=== Given task ===
Replace "Where should I click to" with "Which spot should I click to" throughout the rows below and write them out again, leaving the pictures out and keeping everything else the same.

[Collected data]
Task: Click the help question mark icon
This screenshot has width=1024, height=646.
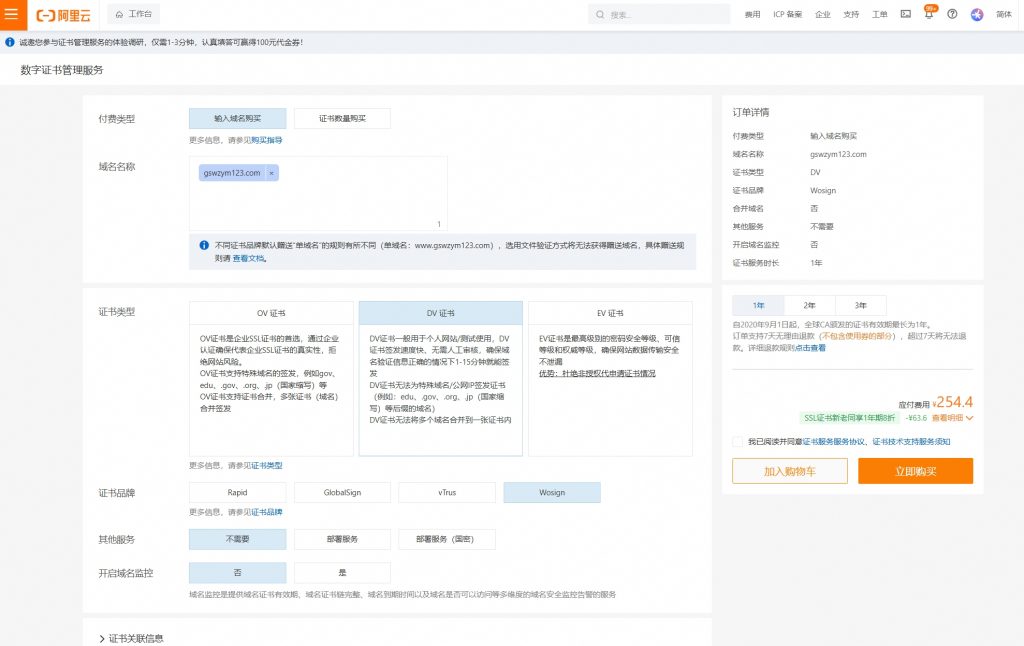Action: tap(952, 15)
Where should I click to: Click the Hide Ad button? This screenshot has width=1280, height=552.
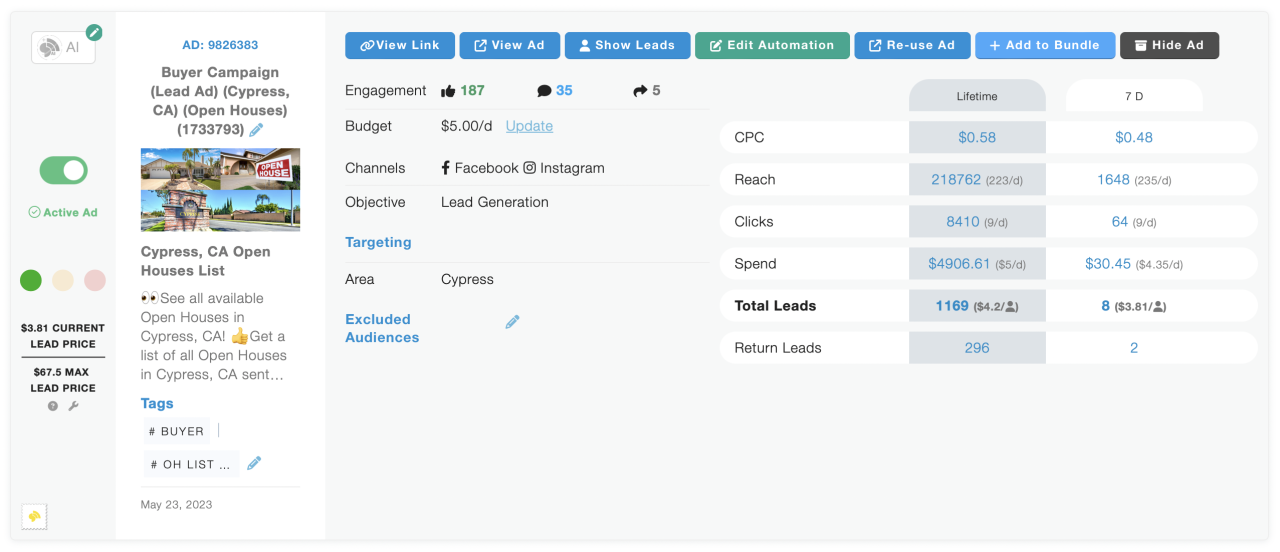pos(1169,45)
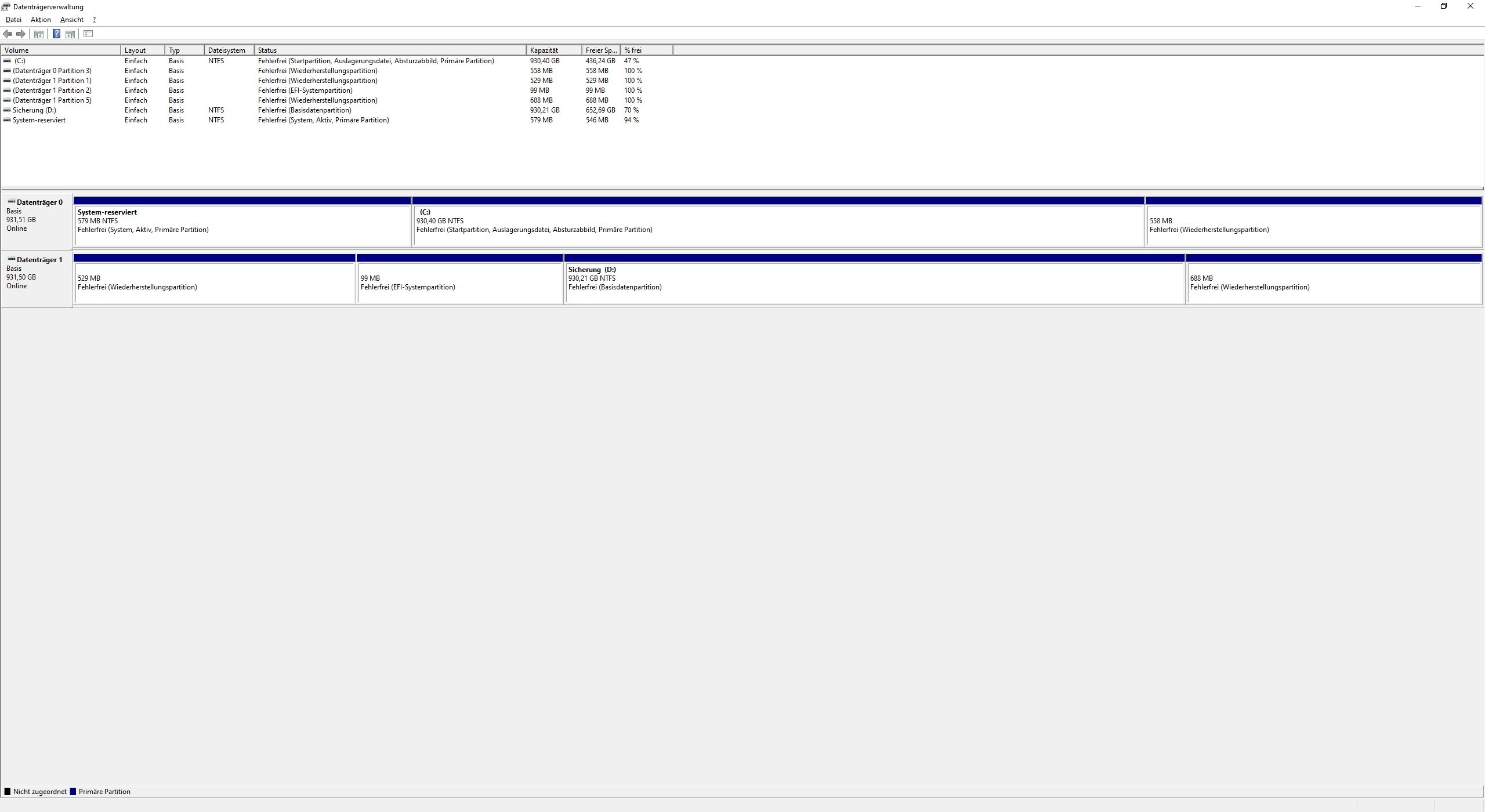Open the Ansicht menu
Screen dimensions: 1485x812
72,20
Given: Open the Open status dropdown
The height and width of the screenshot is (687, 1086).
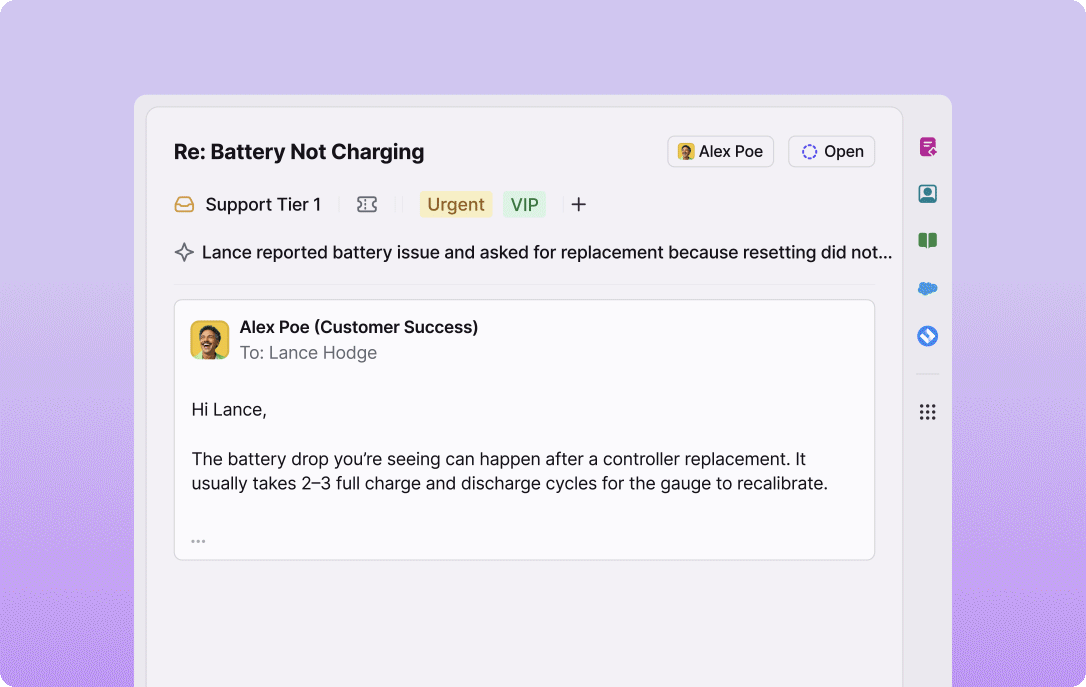Looking at the screenshot, I should coord(832,152).
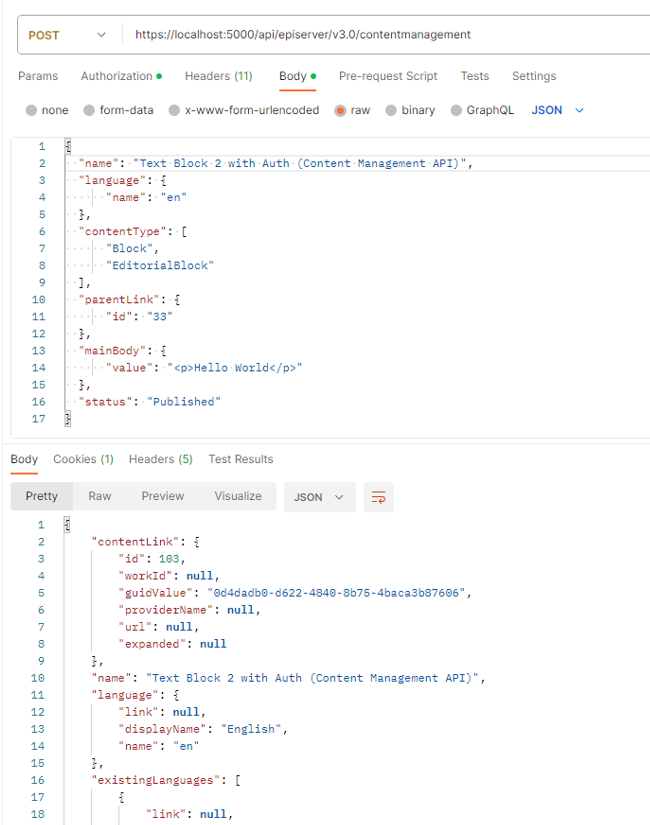Switch to the Params tab

click(38, 76)
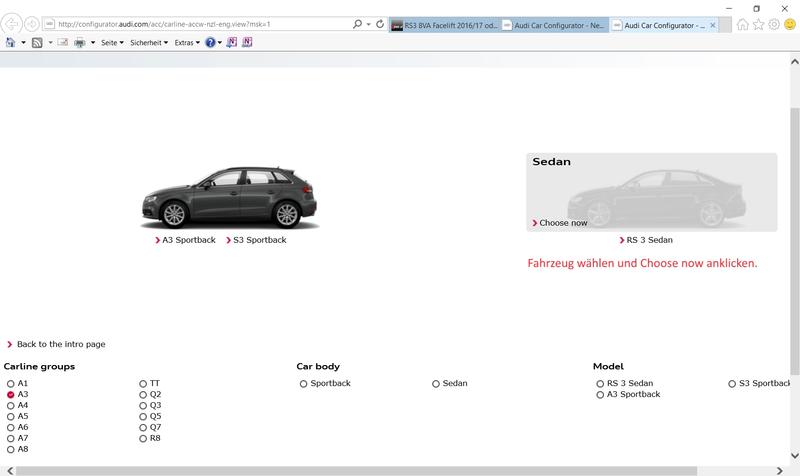Screen dimensions: 800x476
Task: Expand the Sicherheit dropdown menu
Action: (x=151, y=43)
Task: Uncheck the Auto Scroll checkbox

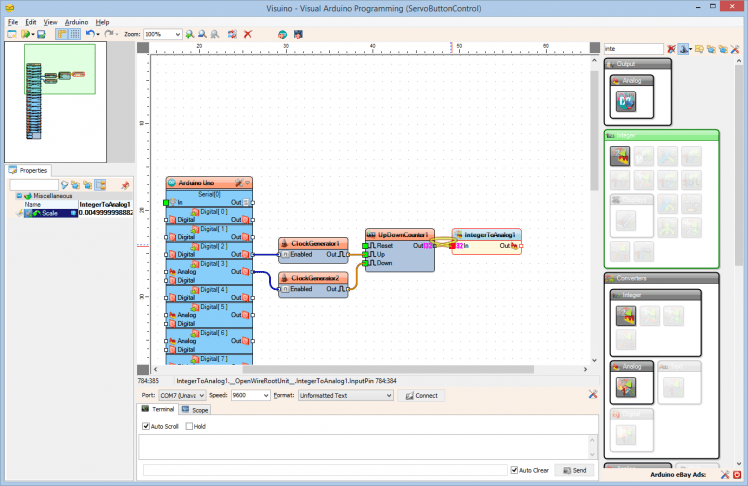Action: point(146,426)
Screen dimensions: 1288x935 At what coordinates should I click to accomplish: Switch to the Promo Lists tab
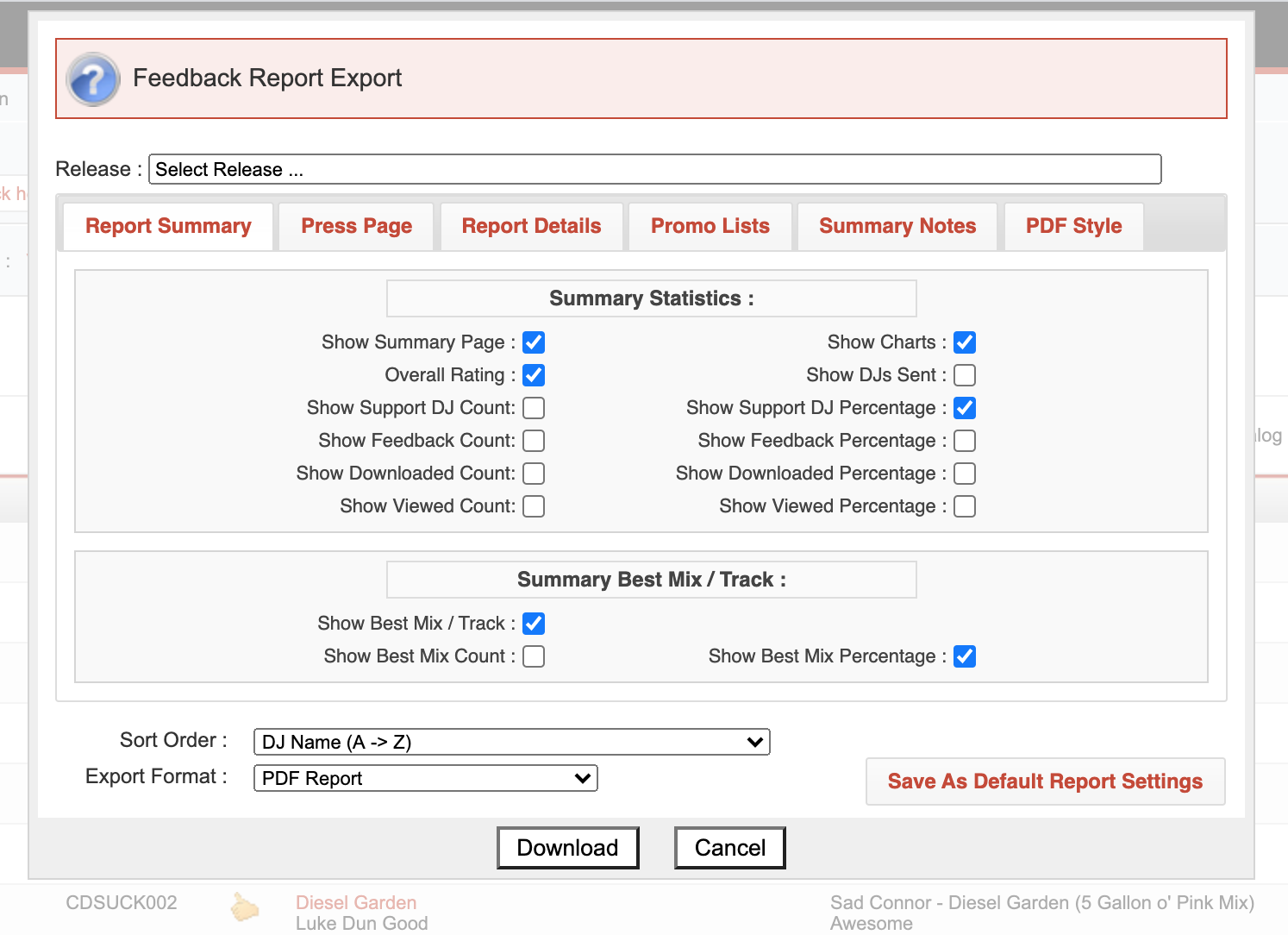pyautogui.click(x=710, y=226)
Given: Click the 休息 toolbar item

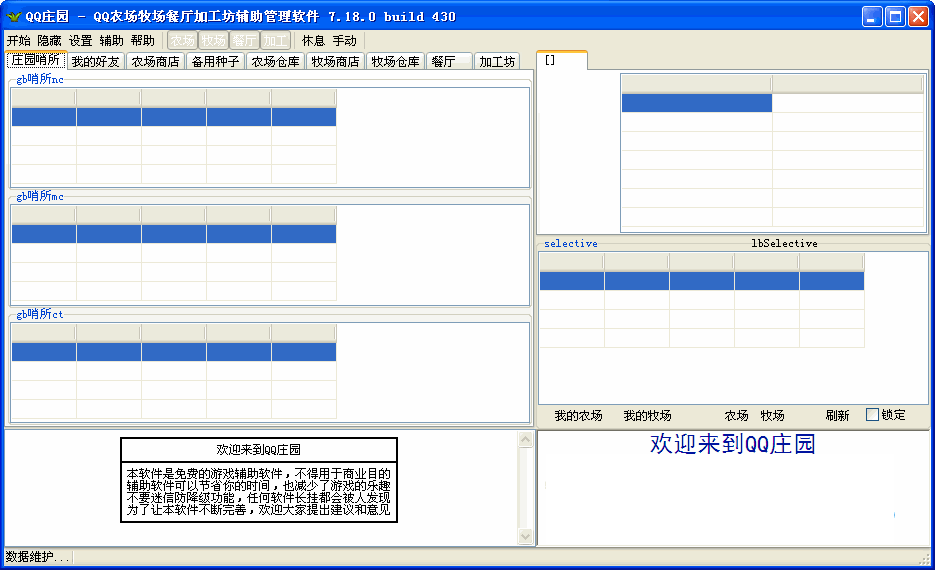Looking at the screenshot, I should (313, 41).
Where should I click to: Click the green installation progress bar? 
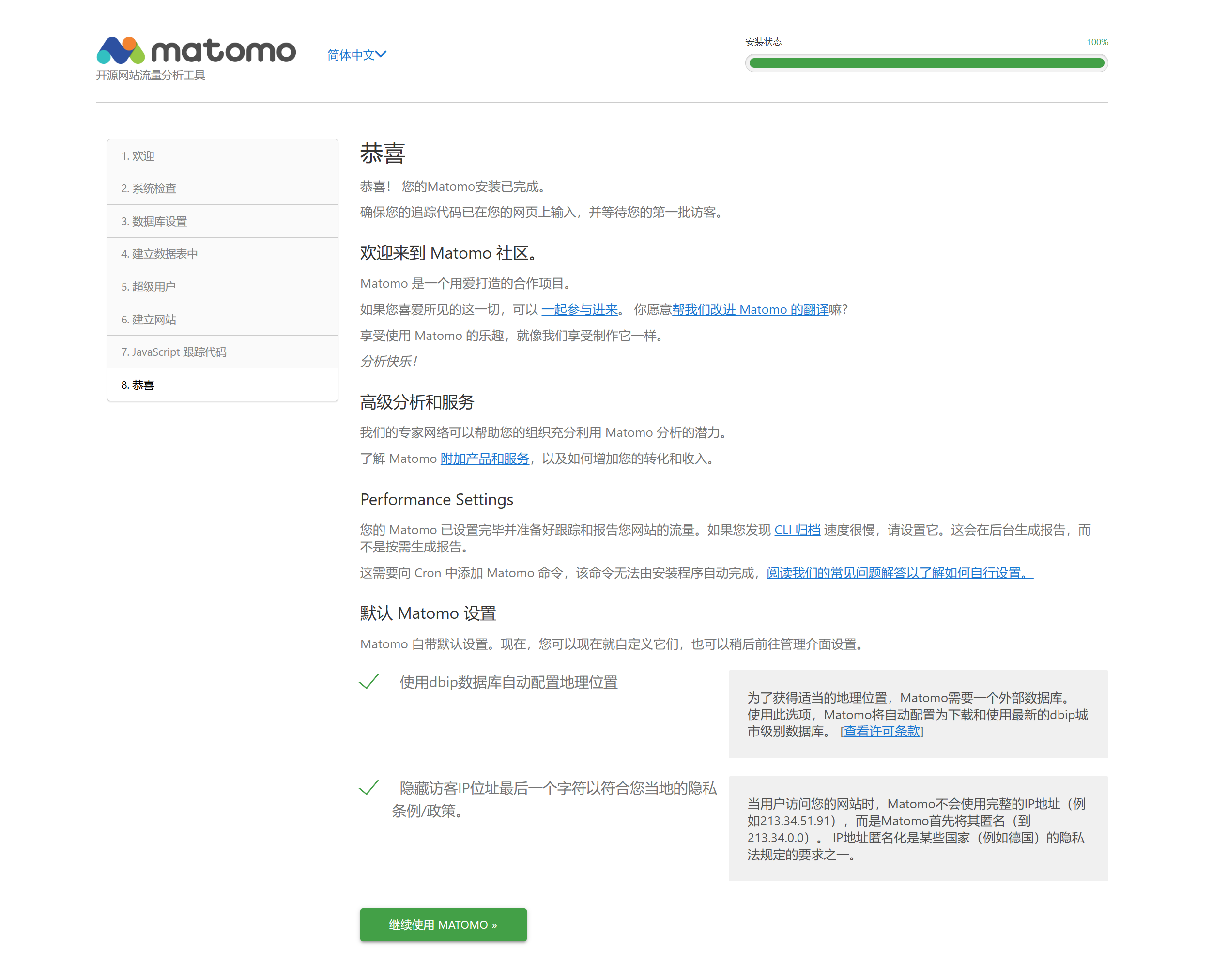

=== Full answer ===
Task: Click the help question mark icon
This screenshot has width=1024, height=646.
Action: tap(952, 15)
Which spot should I click to: Click the Hide Ad button? This screenshot has width=1280, height=552.
pos(1169,45)
Open the Ansicht menu
Screen dimensions: 1485x812
72,20
Given: Open the Open status dropdown
The height and width of the screenshot is (687, 1086).
Looking at the screenshot, I should coord(832,152).
Switch to the Params tab

click(38, 76)
Screen dimensions: 800x476
Task: Expand the Sicherheit dropdown menu
Action: (x=151, y=43)
Task: Uncheck the Auto Scroll checkbox

Action: point(146,426)
Screen dimensions: 1288x935 At what coordinates should I click to accomplish: Switch to the Promo Lists tab
pyautogui.click(x=710, y=226)
Given: Click the 休息 toolbar item

Looking at the screenshot, I should (313, 41).
Which spot should I click to: Click the green installation progress bar? 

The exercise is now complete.